French Breton writer (1815–1895)

Théodore Claude Henri, vicomte Hersart de la Villemarqué (6 July 1815 – 8 December 1895) was a Breton philologist and man of letters.

== Biography ==
La Villemarqué was born in Quimperlé, Finistère on 6 July 1815. He was descended from an old Breton family, which counted among its members an Hersart who had followed Saint Louis to the Crusades, and another who was a companion in arms of Bertrand du Guesclin. La Villemarqué devoted himself to the elucidation of the monuments of Breton literature. Introduced in 1851 by Jakob Grimm as correspondent to the Academy of Berlin, he became in 1858 a member of the Académie des Inscriptions et Belles-Lettres. He died at Castle Keransker near Quimperlé on 8 December 1895.

==Works==
His works include: Contes populaires des anciens Bretons (1842), to which was prefixed an essay on the origin of the romances of the Round Table; Essai sur l'histoire de la langue bretonne (1837); Poèmes des bardes bretons du sixième siècle (1850); La Légende celtique en Irlande, en Cambrie et en Bretagne (1859). The popular Breton songs published by him in 1839 as Barzaz Breiz were considerably retouched.
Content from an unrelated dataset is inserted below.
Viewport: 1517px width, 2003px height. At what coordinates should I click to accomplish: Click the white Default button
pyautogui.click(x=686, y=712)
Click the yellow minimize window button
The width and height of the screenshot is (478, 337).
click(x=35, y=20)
La Villemarqué's work has been superseded by the work of later scholars, but he has the merit of having done much to arouse popular interest in his subject.

==Literature==
On the subject of the doubtful authenticity of Barzaz Breiz, see Luzel's Preface to his Chansons populaires de la Basse-Bretagne, and, for a list of works on the subject, the Revue Celtique (vol. V).